Entonces sonó el tañido de la campana. Uno de los monjes de más edad atravesó el jardín caminando y nos miró con desaprobación. Makoto había mantenido un tono adecuado durante nuestra conversación, pero yo había hablado en voz alta y de forma apasionada.

—Debo ir a meditar -anunció Makoto-. Tal vez tú también debieras hacerlo. Antes de dar ningún paso, te conviene reflexionar sobre lo que vas a hacer.

—Mi decisión es irrevocable. ¡Vete a meditar! Yo hablaré con Kahei, y después iré a ver al abad.

Cada mañana, aunque más temprano, yo me presentaba ante el abad para entrenarme en el arte de la espada por espacio de dos horas. Me apresuré, busqué a los hermanos Miyoshi y los alcancé cuando se dirigían colina abajo para hablar con un armero.

—¿La señora Shirakawa? -se extrañó Kahei-. ¿No es peligroso acercarse a ella?

—¿Por qué dices eso? -pregunté yo, molesto.

—No te ofendas, Takeo; pero todos hemos oído los rumores. Dicen que provoca la muerte a los hombres.

—Sólo a los que sienten deseo por ella -añadió Gemba, quien por un momento me miró a la cara, antes de exclamar-: ¡Eso es lo que cuentan!

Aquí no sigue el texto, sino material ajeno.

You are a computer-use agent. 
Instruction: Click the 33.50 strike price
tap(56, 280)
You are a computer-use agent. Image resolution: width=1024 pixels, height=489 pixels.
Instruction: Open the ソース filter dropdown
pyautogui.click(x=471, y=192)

—También se dice que es tan hermosa que es imposible mirarla sin sentir deseo -bromeando, Kahei hizo una mueca de consternación, y añadió-: ¡Nos envías a una muerte segura!

Yo no estaba de humor para bromas, pero las palabras de los hermanos me hicieron caer en la cuenta con mayor nitidez de lo imprescindible que era que Kaede y yo nos casáramos. Ella me había dicho que únicamente se sentía a salvo a mi lado, y yo entendía el porqué: sólo casándose conmigo se salvaría de la maldición que parecía perseguirla. Yo estaba convencido de que Kaede nunca sería un peligro para mí. Otros hombres que la habían deseado habían muerto; pero yo había unido mi cuerpo al suyo, y seguía con vida.